**RECORDS FOR THIS EXERCISE:**
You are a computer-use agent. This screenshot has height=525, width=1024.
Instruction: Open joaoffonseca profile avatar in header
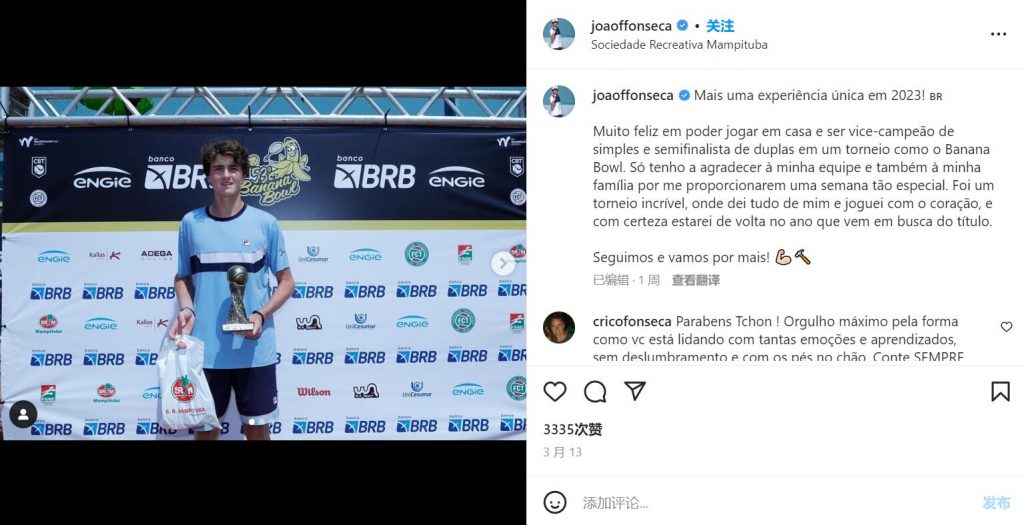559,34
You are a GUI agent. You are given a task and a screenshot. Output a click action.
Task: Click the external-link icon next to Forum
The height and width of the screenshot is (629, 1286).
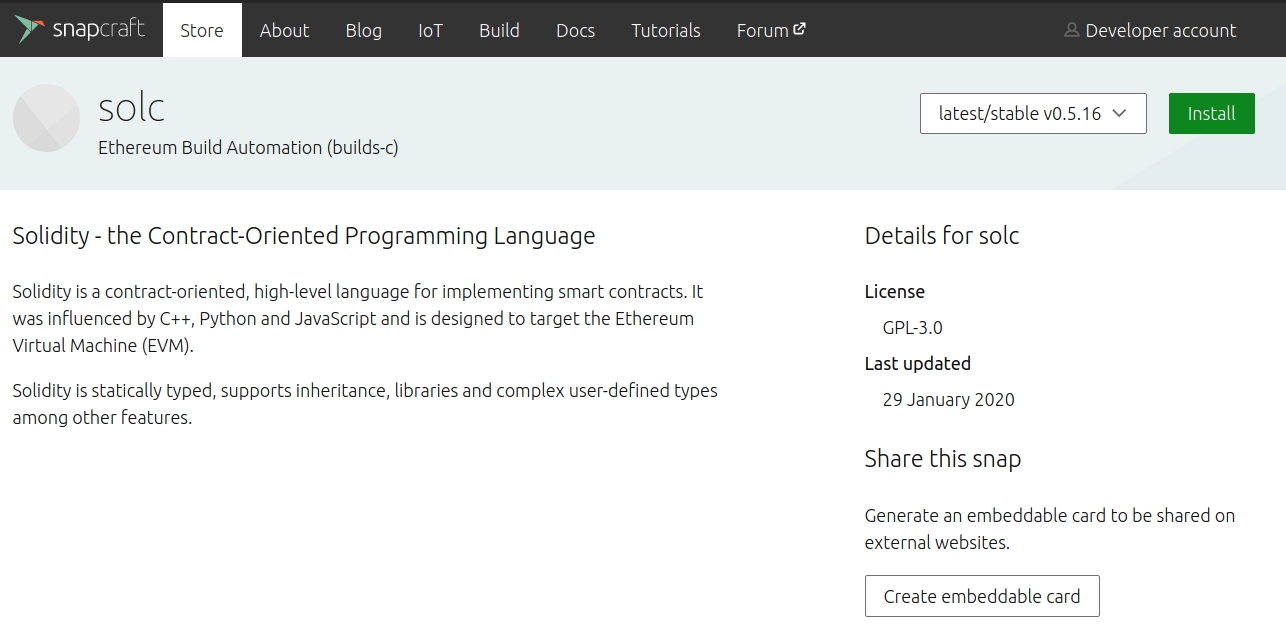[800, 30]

---

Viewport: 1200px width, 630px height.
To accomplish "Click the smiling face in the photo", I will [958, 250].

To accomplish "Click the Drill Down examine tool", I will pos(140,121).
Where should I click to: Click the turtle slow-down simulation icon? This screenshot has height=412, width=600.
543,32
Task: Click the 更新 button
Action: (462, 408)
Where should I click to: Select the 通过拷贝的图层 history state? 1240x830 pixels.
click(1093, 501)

**EXERCISE AIM:** Your answer should consist of the lines above that hold the word "accomplish".

**WRITTEN ANSWER:**
To accomplish "Click the smiling face in the photo", I will [958, 250].
To accomplish "Click the Drill Down examine tool", I will pos(140,121).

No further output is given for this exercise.